Global Inspiration, Local Adaptation
An instructive parallel comes from Japan’s “Society 5.0” vision, which aims to create a super-intelligent society where AI, robotics, and humans coexist to address social challenges, particularly those associated with ageing populations. This framework integrates the Internet of Things, big data, and service robotics to deliver personalised, proactive, and decentralised healthcare. In elderly care, social robots such as PARO have demonstrated the ability to reduce agitation and depression in patients with dementia, offering meaningful, non-pharmacological improvements in quality of life. In India, these ideas can be adapted to local realities. Portable “lab-on-a-chip” microfluidic devices can perform advanced screenings-for conditions such as oesophageal cancer or antibiotic resistance-using minimal samples and delivering results in under an hour. This portability is essential for rural and resource-limited settings.
PARO, a therapeutic social robot used in elderly care.
© PARO Robots | Source: parorobots.com
Patients can monitor vital parameters at home while clinicians review data remotely. Post-surgical recovery, chronic disease management, and specialist consultations can be supported without repeated travel to urban centres.
Key Trends Shaping India’s Path Forward
Several converging trends will determine how effectively personalised medicine scales in India.
Integrated biological profiling is moving beyond genomics alone. Personalised medicine increasingly combines genomics (inherited risk), proteomics (active disease pathways), and metabolomics (real-time physiological function) to create a comprehensive patient profile. In diabetes, for example, genetic predisposition may exist, but protein and metabolic patterns determine disease progression and treatment choice.
AI as a clinical intelligence layer is becoming central. AI can integrate imaging, laboratory results, vitals, medical history, and lifestyle data at a scale beyond human capacity. These models can predict individual treatment response, anticipate disease trajectories, and continuously improve as new data is added.
Population-scale genomic databases are critical. Many global datasets over-represent Western populations, limiting accuracy for Indian patients. Initiatives such as the Genome India Project, the Phenome India National Biobank, and national cancer genome atlases are essential to building representative, clinically reliable datasets that reflect India’s diversity.

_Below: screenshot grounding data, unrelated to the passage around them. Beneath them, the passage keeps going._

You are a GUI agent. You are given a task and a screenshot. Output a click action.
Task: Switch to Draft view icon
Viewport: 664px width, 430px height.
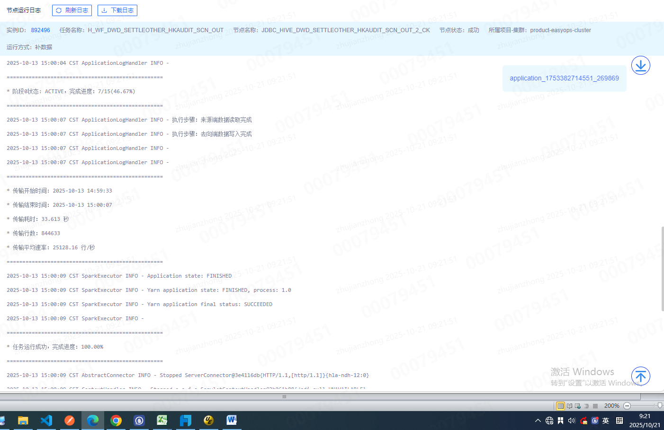click(x=595, y=406)
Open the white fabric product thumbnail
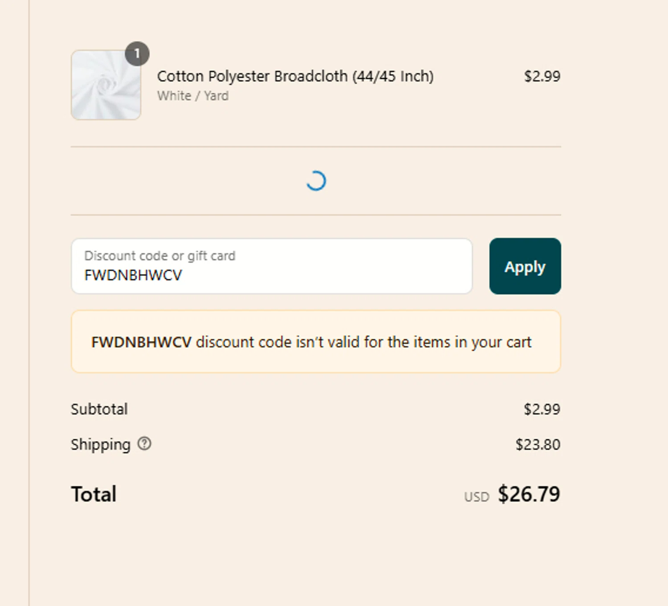Image resolution: width=668 pixels, height=606 pixels. pyautogui.click(x=106, y=85)
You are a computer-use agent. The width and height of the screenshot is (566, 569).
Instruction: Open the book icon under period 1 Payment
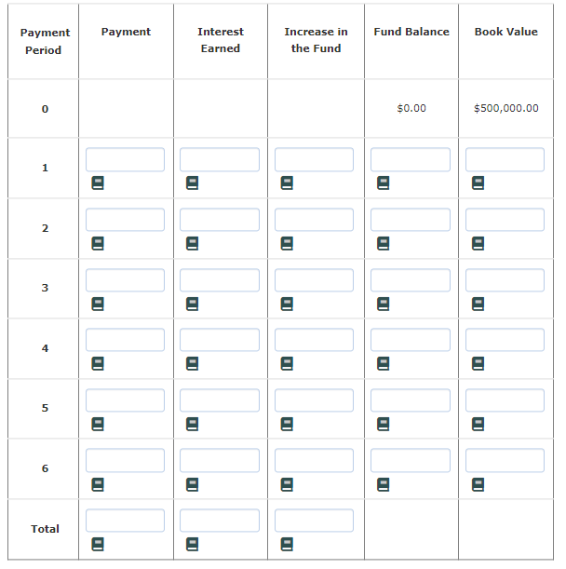[x=98, y=183]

What India Must Prioritise
To move from early adoption to system-wide impact, five priorities stand out: affordable and standardised genomic testing; robust digital infrastructure under the Ayushman Bharat Digital Mission; clear regulatory pathways for AI-based solutions; secure and interoperable data systems that balance innovation with privacy; and sustained collaboration across industry, clinicians, researchers, and policymakers.
A Healthcare System Built Around the Individual
Personalised medicine is not a luxury. It reflects the core purpose of healthcare: responding to each patient as an individual shaped by unique biology, risk, and lived context. For India’s MedTech ecosystem, this represents both responsibility and opportunity-ensuring innovation that strengthens equity while building a more precise, inclusive, and resilient healthcare system. India already has many of the necessary foundations in place.
The next phase depends on coordinated ecosystem development to translate innovation into patient benefit. The future of healthcare will be defined not by whether personalised medicine is possible, but by how effectively health systems adapt to individuals rather than averages. India has the opportunity to lead this shift.